DOCUMENT SEGMENT:
Holyland: Private Albert (18706)

Leicestershire Regiment

Albert Holyland was born in Wigston Magna, Leicestershire in early 1898. He was the son of Thomas Holyland (1867-1927) and his wife Elizabeth (née Williamson: 1863-1918). The couple had eight children, six of whom (four boys and two girls) had survived up to the time of the 1911 Census. The family were then living at Wigston Magna, Thomas Holyland being employed as a van driver, whilst Albert was still at school.

A local directory compiled in 1914 shows Albert living at 76 Fairfield Street, Leicester; occupation ‘fancy goods director’. A local newspaper report in 1915 indicates that he ran a market stall selling such goods.

EXERCISE TASKS:
• 1. According to the Albert Holyland biography, what work did Thomas Holyland do at the time of the 1911 Census?
• 2. Write the next part of the Albert Holyland biography, picking up right after its last sentence.

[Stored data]
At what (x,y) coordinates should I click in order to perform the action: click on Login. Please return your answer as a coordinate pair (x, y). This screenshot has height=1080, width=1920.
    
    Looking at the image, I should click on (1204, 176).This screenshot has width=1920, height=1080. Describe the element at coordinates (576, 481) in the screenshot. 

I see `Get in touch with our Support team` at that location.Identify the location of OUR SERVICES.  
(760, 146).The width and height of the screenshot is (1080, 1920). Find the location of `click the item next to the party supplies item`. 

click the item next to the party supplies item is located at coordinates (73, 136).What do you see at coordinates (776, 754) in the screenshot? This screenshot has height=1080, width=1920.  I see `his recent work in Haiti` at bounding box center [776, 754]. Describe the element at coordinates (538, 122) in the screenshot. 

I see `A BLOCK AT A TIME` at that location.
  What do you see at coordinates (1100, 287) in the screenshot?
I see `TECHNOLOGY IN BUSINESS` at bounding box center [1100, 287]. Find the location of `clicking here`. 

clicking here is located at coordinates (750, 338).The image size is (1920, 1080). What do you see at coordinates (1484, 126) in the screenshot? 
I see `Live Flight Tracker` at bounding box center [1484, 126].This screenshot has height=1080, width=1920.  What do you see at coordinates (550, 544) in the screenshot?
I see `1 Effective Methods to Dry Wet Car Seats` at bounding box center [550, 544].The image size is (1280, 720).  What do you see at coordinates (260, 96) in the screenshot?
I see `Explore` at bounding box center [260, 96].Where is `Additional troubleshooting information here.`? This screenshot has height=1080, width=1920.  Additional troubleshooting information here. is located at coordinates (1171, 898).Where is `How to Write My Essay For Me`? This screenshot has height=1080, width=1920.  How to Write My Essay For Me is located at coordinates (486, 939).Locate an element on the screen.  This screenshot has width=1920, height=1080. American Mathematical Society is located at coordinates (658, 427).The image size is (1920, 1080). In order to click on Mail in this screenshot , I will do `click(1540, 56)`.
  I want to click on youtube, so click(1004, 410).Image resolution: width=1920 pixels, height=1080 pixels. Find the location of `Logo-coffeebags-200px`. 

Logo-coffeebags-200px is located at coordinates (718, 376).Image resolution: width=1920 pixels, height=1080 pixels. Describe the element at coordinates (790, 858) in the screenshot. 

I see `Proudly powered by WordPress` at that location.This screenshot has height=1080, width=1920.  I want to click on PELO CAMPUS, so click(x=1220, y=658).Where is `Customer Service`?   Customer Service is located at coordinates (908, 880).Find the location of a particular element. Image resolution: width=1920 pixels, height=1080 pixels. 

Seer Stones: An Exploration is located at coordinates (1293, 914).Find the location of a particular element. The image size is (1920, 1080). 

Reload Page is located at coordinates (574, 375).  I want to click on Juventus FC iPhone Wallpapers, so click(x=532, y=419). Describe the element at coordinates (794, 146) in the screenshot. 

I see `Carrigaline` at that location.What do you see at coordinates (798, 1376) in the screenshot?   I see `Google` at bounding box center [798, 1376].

RESPONSES BY TASK:
• 1. He was employed as a van driver.

• 2.
Unfortunately, no Army Service or Pension Records appear to have survived for Albert, however some basic facts about his military service can be gleaned from the Silver War Badge Register (SWB) and his Medal Roll Index Card (MIC) and the Medal Roll (MR) itself. The SWB register states that he enlisted on 28 May 1915 (when he would have been seventeen years of age) and was discharged, due to wounds, on 11 October 1918, having served overseas. Interestingly his age is showing as being twenty-two. In fact it was twenty, which would appear to indicate that when he enlisted, he added a couple of years to his actual age, as this would have qualified him for service abroad, the minimum age for which was nineteen. His name is included in a casualty listing published in the Leicester Daily Post of 19 August 1916, which makes it highly likely that he sustained the wounds during the Somme Offensive of 1916.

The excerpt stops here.